RECORD SET: Begin

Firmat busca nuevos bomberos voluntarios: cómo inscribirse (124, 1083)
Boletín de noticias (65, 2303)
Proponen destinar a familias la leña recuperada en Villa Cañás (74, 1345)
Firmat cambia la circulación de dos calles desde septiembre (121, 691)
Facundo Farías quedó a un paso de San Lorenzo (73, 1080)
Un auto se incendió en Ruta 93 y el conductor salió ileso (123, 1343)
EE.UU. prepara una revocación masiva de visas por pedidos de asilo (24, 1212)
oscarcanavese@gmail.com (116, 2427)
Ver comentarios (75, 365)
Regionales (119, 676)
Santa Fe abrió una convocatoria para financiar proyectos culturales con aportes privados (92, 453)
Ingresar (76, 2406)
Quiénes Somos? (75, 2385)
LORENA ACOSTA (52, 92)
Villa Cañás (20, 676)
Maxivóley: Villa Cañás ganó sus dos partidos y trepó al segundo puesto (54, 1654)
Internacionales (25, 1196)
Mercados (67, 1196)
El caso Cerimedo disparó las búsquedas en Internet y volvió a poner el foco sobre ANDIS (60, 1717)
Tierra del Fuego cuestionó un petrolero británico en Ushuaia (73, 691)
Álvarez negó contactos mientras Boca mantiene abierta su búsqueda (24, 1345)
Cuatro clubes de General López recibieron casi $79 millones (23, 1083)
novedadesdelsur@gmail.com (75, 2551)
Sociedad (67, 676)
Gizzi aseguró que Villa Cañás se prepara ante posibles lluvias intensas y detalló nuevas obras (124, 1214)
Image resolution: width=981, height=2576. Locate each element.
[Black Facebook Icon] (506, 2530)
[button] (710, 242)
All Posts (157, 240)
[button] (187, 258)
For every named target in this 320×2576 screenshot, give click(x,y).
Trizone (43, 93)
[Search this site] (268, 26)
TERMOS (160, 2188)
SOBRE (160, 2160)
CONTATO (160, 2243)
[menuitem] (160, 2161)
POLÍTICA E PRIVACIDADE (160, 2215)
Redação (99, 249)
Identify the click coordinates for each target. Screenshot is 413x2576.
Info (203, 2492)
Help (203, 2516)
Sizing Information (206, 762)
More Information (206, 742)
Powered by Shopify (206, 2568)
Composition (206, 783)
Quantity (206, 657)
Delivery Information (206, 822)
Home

RECORD SET: End

» ACTION ITEM
Filter the entries down to the lines with the word "this" in them.

» ANSWER BELOW
For every named target in this 320×2576 screenshot, give click(x,y).
[Search this site] (268, 26)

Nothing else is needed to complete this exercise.